2. Movement - people move their character in different ways, but I would suggest binding A and D to strafe left and strafe right if you have been key board turning, using your mouse to move your camera. As a melee, perfect movement is KEY, any time out of melee range is lost DPS. As ranged, if you can strafe move in 1s when you keyboard turned for 2s, you've lost dps. You should be comfortable enough to be able to move in a straight line, jumping, turning 180 degrees, attacking, turning 180 degrees, and continue running in the direction you were moving. Practice on a hunter. Any Mythic Hanz and Franz fight will show you the people with subpar movement setup. As an aside, my movement and keybinds cause me to tend to strafe left.
3. Actions per minute and muscle memory - professional starcraft players and people in general who seem to do things at superhuman speed aren't born faster than you. They practice the exact same activity in the exact same order, thousands of times. Build orders in Starcraft are a great example of this. You're halfway there if you have practiced your rotation a lot. The second half is doing each fight exactly the same, every time. You always pop CDS on pull, and you always stand in the exact same place, and move in the exact same way, and CDs exactly at this point in the fight, etc. When you've mastered that, then you can tweak CDs to align with procs and adds spawning, etc. Your DPS on Gruul wins meters because it's very easy to execute your planned rotation in its exact order and your planned movement on that fight. You need a movement and abilities plan for other fights. Try to always do each fight the same, just like you're always trying to do your rotation the same. Having a plan and doing the same thing every time is proactive and predictive versus reactive (which will get you killed/mess you up).
4. User interface - sample UI: http://imgur.com/ghcwNuM Bartender/weakauras/moveanything
Any information on your screen that isn't absolutely vital to doing more damage, purge it from your screen. If an ability has no cooldown and you have the keybind memorized, consider hiding that ability (bartender can fade out entire bars that light up as you mouseover, look closely at SS). Everything in your UI should be tight. Pretend you had to mouseclick everything, and you want to minimize the amount of distance your cursor has to move. Why? Because your eyes have to do it. If your eyes can see everything you need in a 5x5inch monitor space, do that instead of spreading everything out to the far corners of your screen. Delete too much, then add it back as you need it.
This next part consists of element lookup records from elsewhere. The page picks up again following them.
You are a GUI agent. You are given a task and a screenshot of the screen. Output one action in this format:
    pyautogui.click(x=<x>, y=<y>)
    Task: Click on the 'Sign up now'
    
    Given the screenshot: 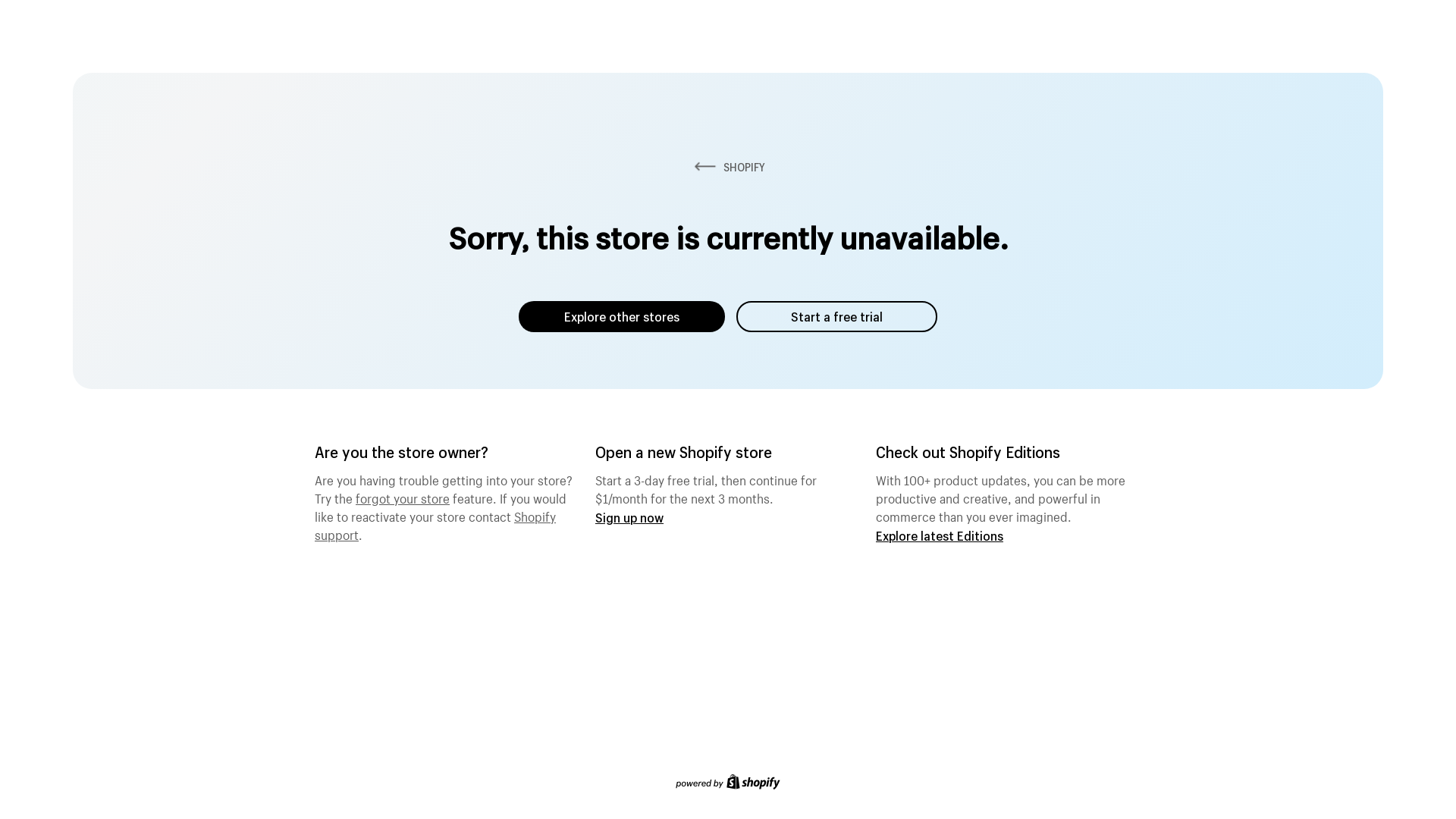 What is the action you would take?
    pyautogui.click(x=629, y=516)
5. Add ons to track cooldowns and procs - weakauras is your friend. I remember creating my first weakaura to track Inquisition when I first started playing my paladin. My dps went up some 10-15% because I was always forgetting to keep inquisition active. Creating your own string in weakauras looks complicated at first, but it's not as hard as it looks. Use them to track cooldown downtime and uptime. Weakauras are ESPECIALLY great for tracking procs, from your trinkets or ability procs. I track all trinket proc uptimes, and finishers. A second, RED weakaura takes over if an ability has procced and it is about to run out/I would waste it. You can always import weakaura strings from other players to get started.
6. Remember that rotation is not rotation, it's ability priority. Make sure you have researched correctly...
If you have done all of the above, the most important advice I can give is to focus on never making a Global Cooldown Error. If you do 50k dps, every second wasted moving, facing the wrong way, out of range, wrong ability hit, is 50,000 dps lost you can never get back. Say "Error" out loud each time you make a mistake in an encounter, and you'll get a feel for how much higher your damage can be.